Hi everyone,
I've run into problems matching the regex [^\s] on RedHat 8/9 and the version of perl shipped with it (5.8.0). I've googled around and am aware that there are some problems with UTF-8 on this platform.
I'm trying to write a script that will work with this version and earlier versions of Perl (I can't install a new version as I'm sending out scripts to people who won't want to do this).
The problem: ------------ Given the string: $_ = "%define pfx x"; The regex: m,^%define\s+([^\s]+),;
Does not match on RH8/9 unless you change the LANG environment varible to a non-UTF-8 entry.
For some reason, the pragma: no utf8; doesn't seem to make any difference.
I can get it to work by changing the pattern to: m,^%define\s+([\S]+),; but this is not what I want because I have legacy scripts that I can't easily change. Furthermore, I want to use patterns like: [^\s/] (e.g more than one negated character type).

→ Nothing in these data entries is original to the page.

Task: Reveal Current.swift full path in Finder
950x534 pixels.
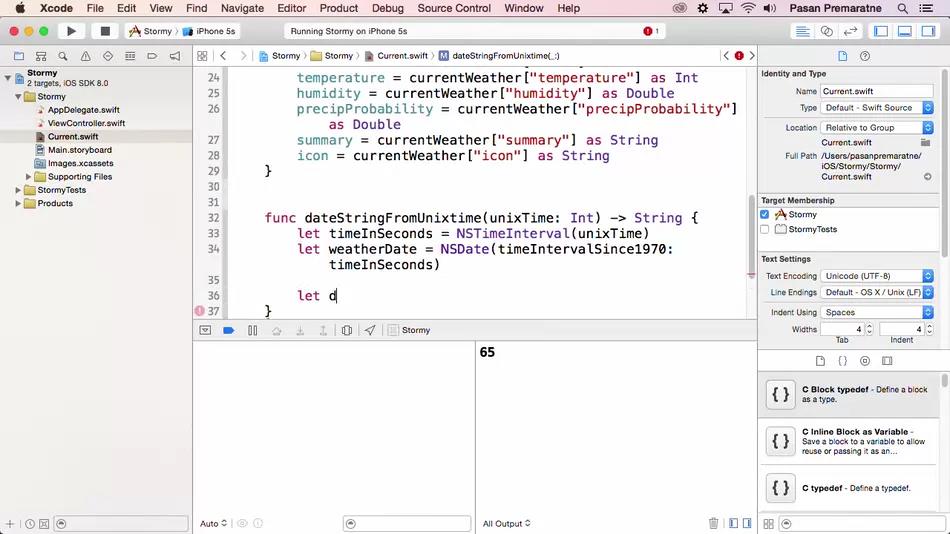Action: tap(927, 177)
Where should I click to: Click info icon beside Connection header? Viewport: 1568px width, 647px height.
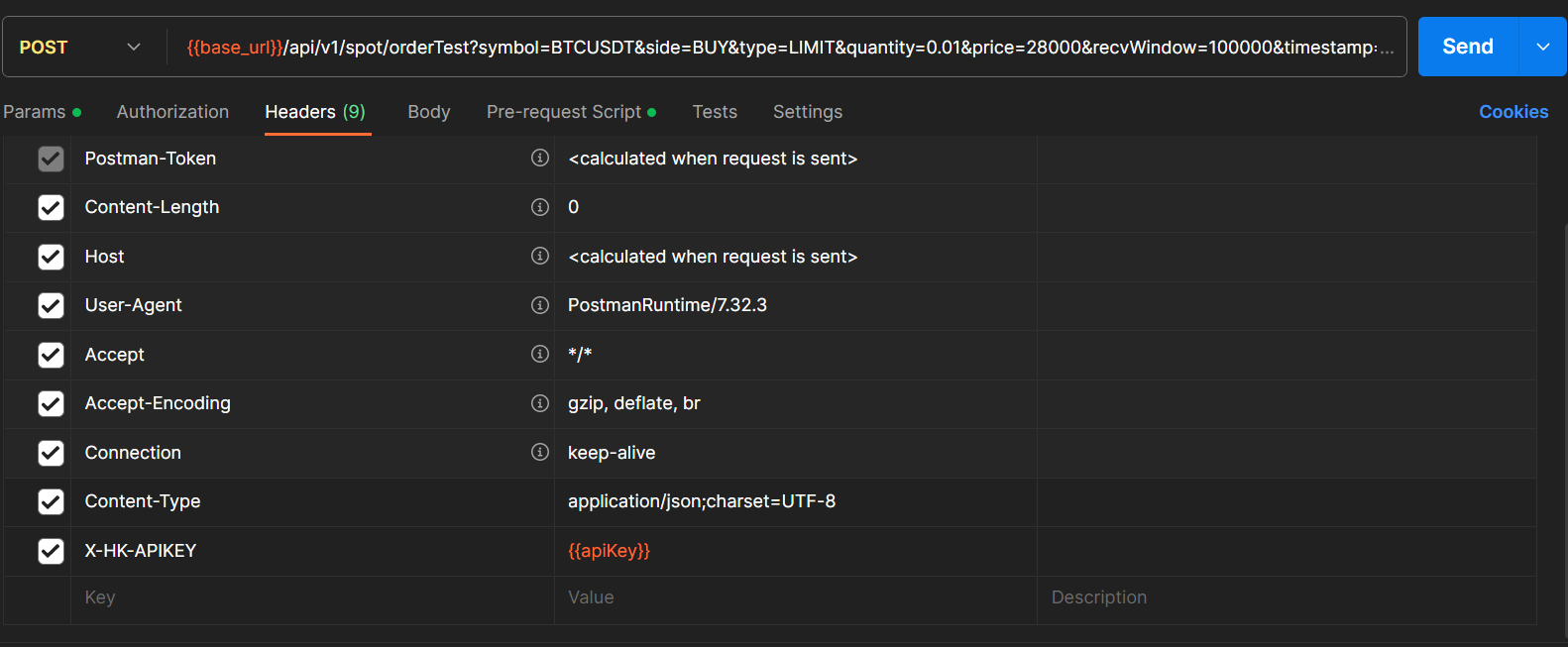tap(540, 452)
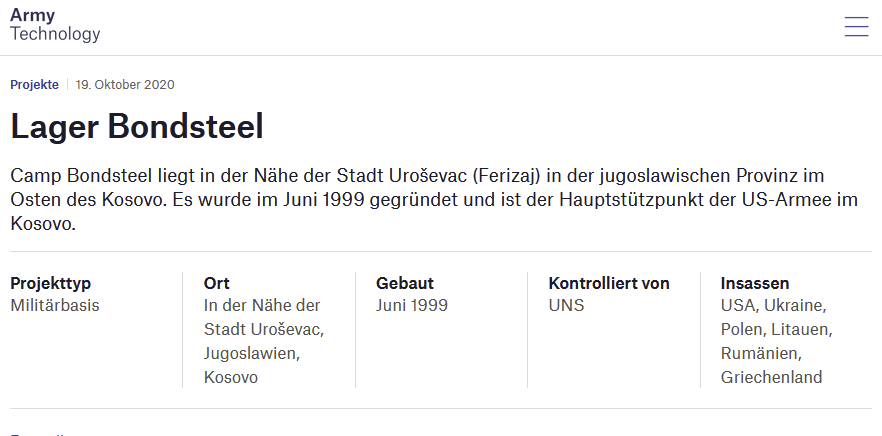Click Griechenland in the Insassen list
The image size is (882, 436).
771,378
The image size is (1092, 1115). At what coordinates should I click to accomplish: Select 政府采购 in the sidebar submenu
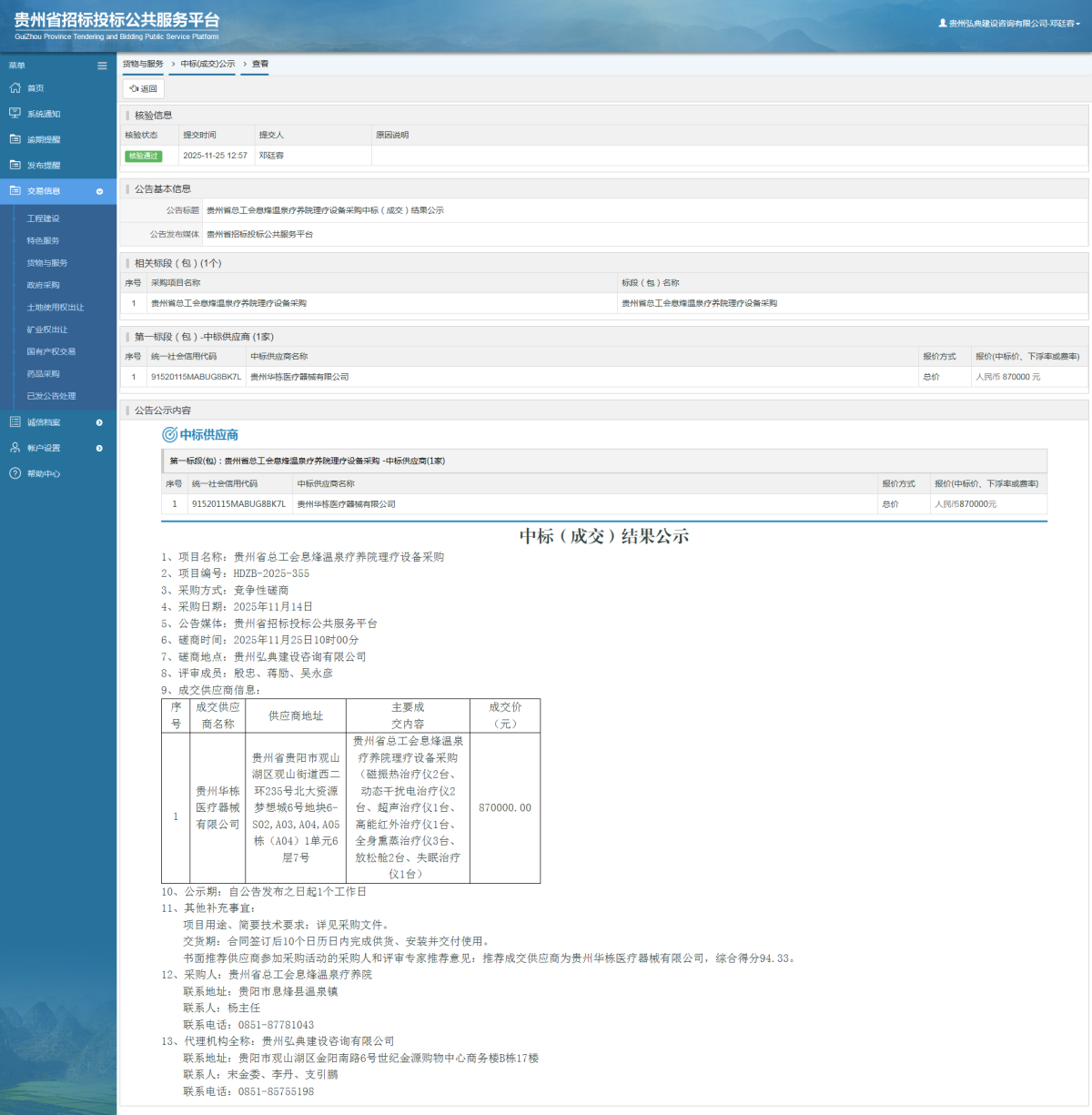[x=43, y=285]
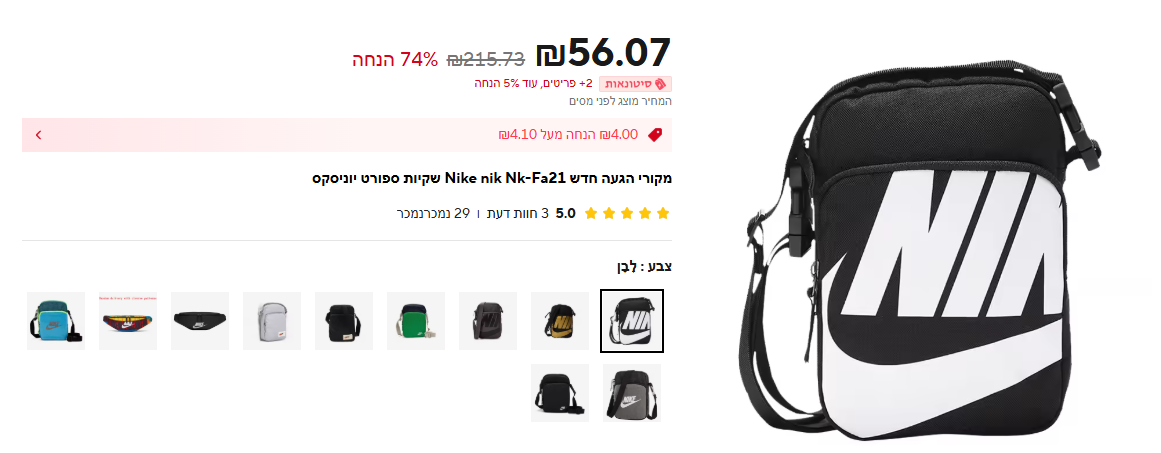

I found a work around. If I change the start-up line to include LANG=C, it works:
eval 'LANG=C exec perl -w -S $0 ${1+"$@"}' if $running_under_some_shell;
I've attached a test script that shows the problem (remove the LANG=C to make it break).
Question: --------- Does anyone know a better way of working around this problem? (e.g. getting 'no utf8;' to work.
TIA, Stuart
eval 'LANG=C exec perl -w -S $0 ${1+"$@"}' if $running_under_some_shell; $running_under_some_shell = 0;
# This doesn't make any difference ? #no utf8; # The pattern to match in $_ = "%define pfx x"; # write the file to a temp file and read back in $tmpfile = "/tmp/trash991"; open F, ">$tmpfile" or die; print F $_; close F; $/ = undef; open F, $tmpfile or die; $_ = <F>; close F; unlink $tmpfile; # bad on Perl 5.8.0 with LANG set to any UTF-8 m,^%define\s+([^\s]+),; # bad on 5.6 # m,^%define\s+([^\p{IsSpace}]+),; # bad on 5.6 # m,^%define\s+([\P{IsSpace}]+),; # okay on all but don't understand the difference #m,^%define\s+([\S]+),; print "'$1'\n";